Extracted entries:
= Beginning of Section =

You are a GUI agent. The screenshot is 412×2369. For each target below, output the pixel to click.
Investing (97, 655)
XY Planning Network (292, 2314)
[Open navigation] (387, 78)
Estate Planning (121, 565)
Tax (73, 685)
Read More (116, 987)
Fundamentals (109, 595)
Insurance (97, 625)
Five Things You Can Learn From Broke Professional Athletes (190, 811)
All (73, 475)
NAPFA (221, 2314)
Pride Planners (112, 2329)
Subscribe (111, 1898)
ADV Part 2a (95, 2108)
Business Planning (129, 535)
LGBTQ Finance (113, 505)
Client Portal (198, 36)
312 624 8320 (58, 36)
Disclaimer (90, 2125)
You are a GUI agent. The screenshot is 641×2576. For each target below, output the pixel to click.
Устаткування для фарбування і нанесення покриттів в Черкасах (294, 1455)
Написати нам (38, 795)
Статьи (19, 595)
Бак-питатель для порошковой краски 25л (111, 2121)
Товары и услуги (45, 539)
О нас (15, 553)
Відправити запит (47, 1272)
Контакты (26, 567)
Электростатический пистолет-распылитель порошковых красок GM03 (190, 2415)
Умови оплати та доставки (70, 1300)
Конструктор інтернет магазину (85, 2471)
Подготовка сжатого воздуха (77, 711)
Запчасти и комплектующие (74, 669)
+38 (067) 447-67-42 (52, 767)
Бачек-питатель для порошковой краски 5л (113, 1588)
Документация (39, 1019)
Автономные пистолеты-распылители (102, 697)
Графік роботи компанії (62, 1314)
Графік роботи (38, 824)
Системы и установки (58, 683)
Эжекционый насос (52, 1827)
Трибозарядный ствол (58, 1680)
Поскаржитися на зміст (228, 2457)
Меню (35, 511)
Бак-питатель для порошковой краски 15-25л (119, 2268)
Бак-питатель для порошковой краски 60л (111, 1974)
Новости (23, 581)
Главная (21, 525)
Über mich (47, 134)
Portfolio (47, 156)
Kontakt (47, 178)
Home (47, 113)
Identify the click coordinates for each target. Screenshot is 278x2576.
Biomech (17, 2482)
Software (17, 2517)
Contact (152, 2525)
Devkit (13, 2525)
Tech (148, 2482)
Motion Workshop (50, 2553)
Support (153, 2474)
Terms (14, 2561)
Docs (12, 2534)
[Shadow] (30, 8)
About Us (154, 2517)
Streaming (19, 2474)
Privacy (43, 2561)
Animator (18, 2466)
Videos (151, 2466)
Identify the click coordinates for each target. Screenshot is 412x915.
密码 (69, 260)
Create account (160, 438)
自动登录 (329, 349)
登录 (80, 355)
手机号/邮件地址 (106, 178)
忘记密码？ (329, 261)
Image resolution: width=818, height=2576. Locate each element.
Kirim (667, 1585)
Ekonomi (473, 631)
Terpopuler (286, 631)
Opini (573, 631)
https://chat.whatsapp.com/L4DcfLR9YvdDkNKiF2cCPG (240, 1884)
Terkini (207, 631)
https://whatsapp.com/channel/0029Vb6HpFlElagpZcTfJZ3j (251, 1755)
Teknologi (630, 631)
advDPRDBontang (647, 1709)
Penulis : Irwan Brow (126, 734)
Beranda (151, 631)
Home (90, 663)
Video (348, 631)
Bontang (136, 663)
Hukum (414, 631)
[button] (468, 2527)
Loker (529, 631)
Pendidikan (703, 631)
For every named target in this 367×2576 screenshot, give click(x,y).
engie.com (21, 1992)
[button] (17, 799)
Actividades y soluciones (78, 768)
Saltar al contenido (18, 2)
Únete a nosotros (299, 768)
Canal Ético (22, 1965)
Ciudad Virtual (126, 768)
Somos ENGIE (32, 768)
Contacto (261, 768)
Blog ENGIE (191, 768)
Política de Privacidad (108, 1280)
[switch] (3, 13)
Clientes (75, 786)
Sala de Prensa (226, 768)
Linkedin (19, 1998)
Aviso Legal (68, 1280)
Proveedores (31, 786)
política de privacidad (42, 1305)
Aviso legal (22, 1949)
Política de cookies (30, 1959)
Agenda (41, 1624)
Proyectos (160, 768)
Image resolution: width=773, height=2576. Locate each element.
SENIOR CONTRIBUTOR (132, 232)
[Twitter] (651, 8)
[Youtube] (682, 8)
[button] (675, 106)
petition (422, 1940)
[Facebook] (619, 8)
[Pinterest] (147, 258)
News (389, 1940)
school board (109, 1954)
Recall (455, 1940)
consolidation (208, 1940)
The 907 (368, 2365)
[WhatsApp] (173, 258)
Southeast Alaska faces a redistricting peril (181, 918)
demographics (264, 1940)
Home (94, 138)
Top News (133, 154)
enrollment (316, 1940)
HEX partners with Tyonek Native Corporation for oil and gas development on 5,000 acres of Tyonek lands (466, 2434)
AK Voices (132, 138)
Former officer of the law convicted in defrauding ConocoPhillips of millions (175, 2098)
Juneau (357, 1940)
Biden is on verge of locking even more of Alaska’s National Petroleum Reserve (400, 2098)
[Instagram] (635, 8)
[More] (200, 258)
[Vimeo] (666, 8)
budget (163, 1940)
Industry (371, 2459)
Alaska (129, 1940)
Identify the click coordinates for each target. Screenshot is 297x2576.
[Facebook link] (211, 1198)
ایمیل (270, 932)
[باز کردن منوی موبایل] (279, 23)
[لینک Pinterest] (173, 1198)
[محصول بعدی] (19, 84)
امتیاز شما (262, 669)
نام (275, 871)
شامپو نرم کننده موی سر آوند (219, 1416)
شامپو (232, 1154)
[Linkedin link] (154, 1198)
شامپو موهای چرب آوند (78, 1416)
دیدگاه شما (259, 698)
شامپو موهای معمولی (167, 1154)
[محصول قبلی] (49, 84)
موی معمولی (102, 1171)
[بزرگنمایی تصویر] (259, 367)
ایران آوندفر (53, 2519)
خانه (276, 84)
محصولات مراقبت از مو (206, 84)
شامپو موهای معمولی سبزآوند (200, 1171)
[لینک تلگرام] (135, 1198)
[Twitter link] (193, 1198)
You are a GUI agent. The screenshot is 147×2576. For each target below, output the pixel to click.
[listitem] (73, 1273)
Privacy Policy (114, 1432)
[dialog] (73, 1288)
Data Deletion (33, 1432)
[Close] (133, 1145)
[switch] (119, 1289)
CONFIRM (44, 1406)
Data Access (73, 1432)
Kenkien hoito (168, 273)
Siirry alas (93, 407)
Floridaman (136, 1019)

= End of Section =

Activity:
Word for word, print every line above.

Output for this exercise:
You are a GUI agent. The screenshot is 412×2369. For each target below, output the pixel to click.
Investing (97, 655)
XY Planning Network (292, 2314)
[Open navigation] (387, 78)
Estate Planning (121, 565)
Tax (73, 685)
Read More (116, 987)
Fundamentals (109, 595)
Insurance (97, 625)
Five Things You Can Learn From Broke Professional Athletes (190, 811)
All (73, 475)
NAPFA (221, 2314)
Pride Planners (112, 2329)
Subscribe (111, 1898)
ADV Part 2a (95, 2108)
Business Planning (129, 535)
LGBTQ Finance (113, 505)
Client Portal (198, 36)
312 624 8320 (58, 36)
Disclaimer (90, 2125)
You are a GUI agent. The screenshot is 641×2576. For each target below, output the pixel to click.
Устаткування для фарбування і нанесення покриттів в Черкасах (294, 1455)
Написати нам (38, 795)
Статьи (19, 595)
Бак-питатель для порошковой краски 25л (111, 2121)
Товары и услуги (45, 539)
О нас (15, 553)
Відправити запит (47, 1272)
Контакты (26, 567)
Электростатический пистолет-распылитель порошковых красок GM03 (190, 2415)
Умови оплати та доставки (70, 1300)
Конструктор інтернет магазину (85, 2471)
Подготовка сжатого воздуха (77, 711)
Запчасти и комплектующие (74, 669)
+38 (067) 447-67-42 (52, 767)
Бачек-питатель для порошковой краски 5л (113, 1588)
Документация (39, 1019)
Автономные пистолеты-распылители (102, 697)
Графік роботи компанії (62, 1314)
Графік роботи (38, 824)
Системы и установки (58, 683)
Эжекционый насос (52, 1827)
Трибозарядный ствол (58, 1680)
Поскаржитися на зміст (228, 2457)
Меню (35, 511)
Бак-питатель для порошковой краски 15-25л (119, 2268)
Бак-питатель для порошковой краски 60л (111, 1974)
Новости (23, 581)
Главная (21, 525)
Über mich (47, 134)
Portfolio (47, 156)
Kontakt (47, 178)
Home (47, 113)
Identify the click coordinates for each target. Screenshot is 278x2576.
Biomech (17, 2482)
Software (17, 2517)
Contact (152, 2525)
Devkit (13, 2525)
Tech (148, 2482)
Motion Workshop (50, 2553)
Support (153, 2474)
Terms (14, 2561)
Docs (12, 2534)
[Shadow] (30, 8)
About Us (154, 2517)
Streaming (19, 2474)
Privacy (43, 2561)
Animator (18, 2466)
Videos (151, 2466)
Identify the click coordinates for each target. Screenshot is 412x915.
密码 (69, 260)
Create account (160, 438)
自动登录 (329, 349)
登录 (80, 355)
手机号/邮件地址 (106, 178)
忘记密码？ (329, 261)
Image resolution: width=818, height=2576. Locate each element.
Kirim (667, 1585)
Ekonomi (473, 631)
Terpopuler (286, 631)
Opini (573, 631)
https://chat.whatsapp.com/L4DcfLR9YvdDkNKiF2cCPG (240, 1884)
Terkini (207, 631)
https://whatsapp.com/channel/0029Vb6HpFlElagpZcTfJZ3j (251, 1755)
Teknologi (630, 631)
advDPRDBontang (647, 1709)
Penulis : Irwan Brow (126, 734)
Beranda (151, 631)
Home (90, 663)
Video (348, 631)
Bontang (136, 663)
Hukum (414, 631)
[button] (468, 2527)
Loker (529, 631)
Pendidikan (703, 631)
For every named target in this 367×2576 screenshot, give click(x,y).
engie.com (21, 1992)
[button] (17, 799)
Actividades y soluciones (78, 768)
Saltar al contenido (18, 2)
Únete a nosotros (299, 768)
Canal Ético (22, 1965)
Ciudad Virtual (126, 768)
Somos ENGIE (32, 768)
Contacto (261, 768)
Blog ENGIE (191, 768)
Política de Privacidad (108, 1280)
[switch] (3, 13)
Clientes (75, 786)
Sala de Prensa (226, 768)
Linkedin (19, 1998)
Aviso Legal (68, 1280)
Proveedores (31, 786)
política de privacidad (42, 1305)
Aviso legal (22, 1949)
Política de cookies (30, 1959)
Agenda (41, 1624)
Proyectos (160, 768)
Image resolution: width=773, height=2576. Locate each element.
SENIOR CONTRIBUTOR (132, 232)
[Twitter] (651, 8)
[Youtube] (682, 8)
[button] (675, 106)
petition (422, 1940)
[Facebook] (619, 8)
[Pinterest] (147, 258)
News (389, 1940)
school board (109, 1954)
Recall (455, 1940)
consolidation (208, 1940)
The 907 (368, 2365)
[WhatsApp] (173, 258)
Southeast Alaska faces a redistricting peril (181, 918)
demographics (264, 1940)
Home (94, 138)
Top News (133, 154)
enrollment (316, 1940)
HEX partners with Tyonek Native Corporation for oil and gas development on 5,000 acres of Tyonek lands (466, 2434)
AK Voices (132, 138)
Former officer of the law convicted in defrauding ConocoPhillips of millions (175, 2098)
Juneau (357, 1940)
Biden is on verge of locking even more of Alaska’s National Petroleum Reserve (400, 2098)
[Instagram] (635, 8)
[More] (200, 258)
[Vimeo] (666, 8)
budget (163, 1940)
Industry (371, 2459)
Alaska (129, 1940)
Identify the click coordinates for each target. Screenshot is 297x2576.
[Facebook link] (211, 1198)
ایمیل (270, 932)
[باز کردن منوی موبایل] (279, 23)
[لینک Pinterest] (173, 1198)
[محصول بعدی] (19, 84)
امتیاز شما (262, 669)
نام (275, 871)
شامپو نرم کننده موی سر آوند (219, 1416)
شامپو (232, 1154)
[Linkedin link] (154, 1198)
شامپو موهای چرب آوند (78, 1416)
دیدگاه شما (259, 698)
شامپو موهای معمولی (167, 1154)
[محصول قبلی] (49, 84)
موی معمولی (102, 1171)
[بزرگنمایی تصویر] (259, 367)
ایران آوندفر (53, 2519)
خانه (276, 84)
محصولات مراقبت از مو (206, 84)
شامپو موهای معمولی سبزآوند (200, 1171)
[لینک تلگرام] (135, 1198)
[Twitter link] (193, 1198)
You are a GUI agent. The screenshot is 147×2576. For each target below, output the pixel to click.
[listitem] (73, 1273)
Privacy Policy (114, 1432)
[dialog] (73, 1288)
Data Deletion (33, 1432)
[Close] (133, 1145)
[switch] (119, 1289)
CONFIRM (44, 1406)
Data Access (73, 1432)
Kenkien hoito (168, 273)
Siirry alas (93, 407)
Floridaman (136, 1019)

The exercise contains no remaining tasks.